Prompt.
Report every line from the material that contains the word "width".

Provided data.

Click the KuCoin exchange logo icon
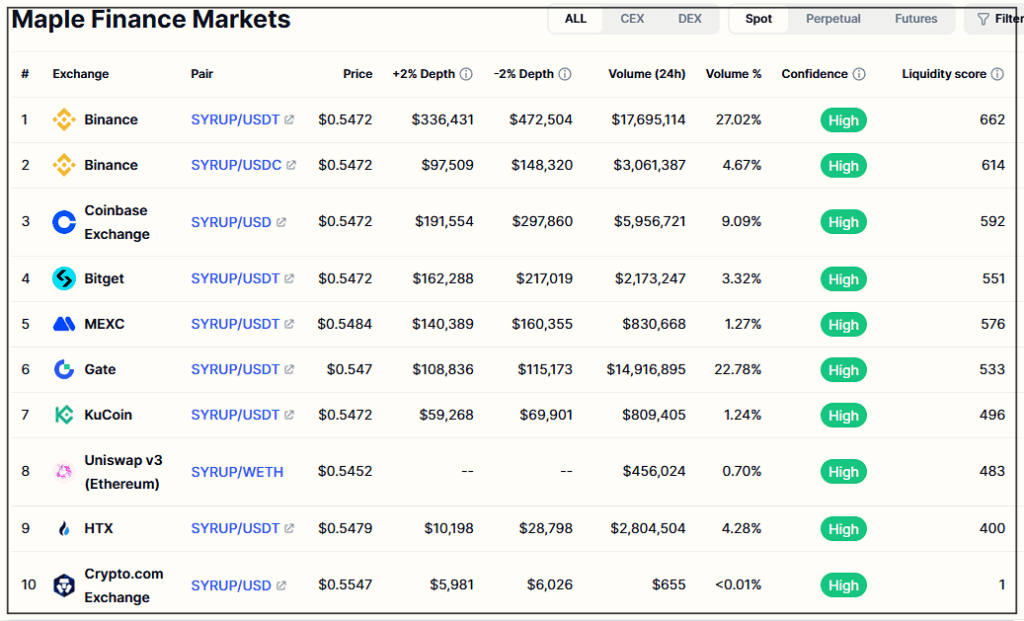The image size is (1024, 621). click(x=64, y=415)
* * *
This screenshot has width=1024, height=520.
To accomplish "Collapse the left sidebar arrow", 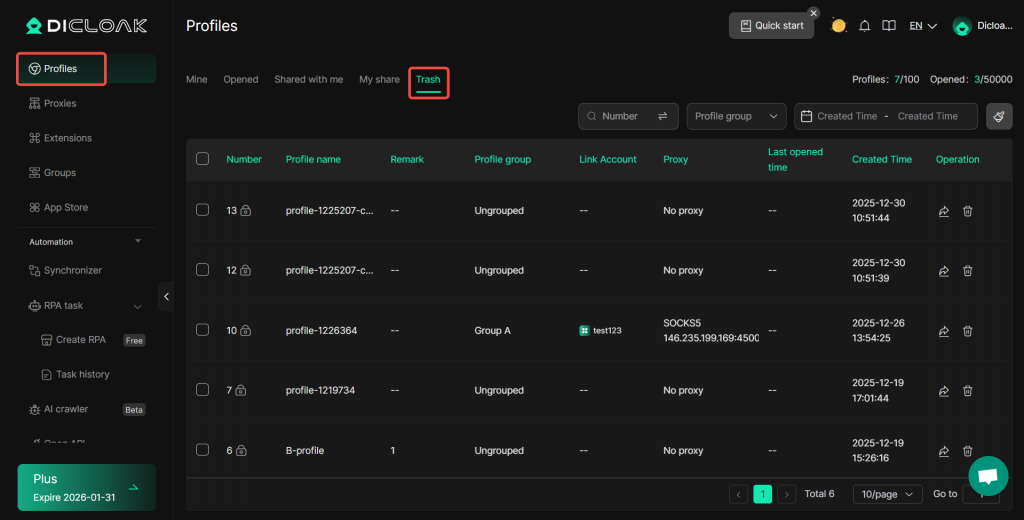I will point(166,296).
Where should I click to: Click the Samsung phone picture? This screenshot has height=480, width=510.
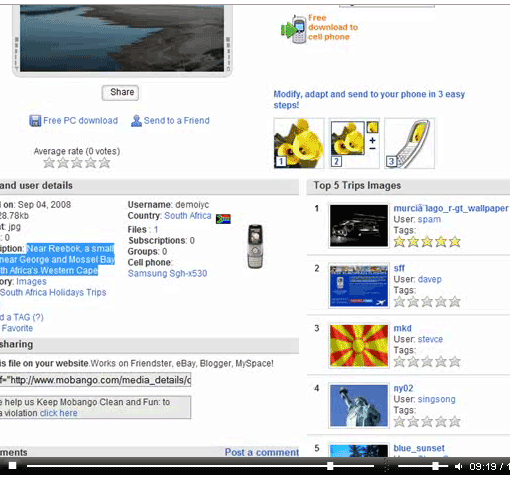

Response to this task.
This screenshot has width=1024, height=520.
Where should I click to: Click the Samsung phone picture? This screenshot has height=480, width=510.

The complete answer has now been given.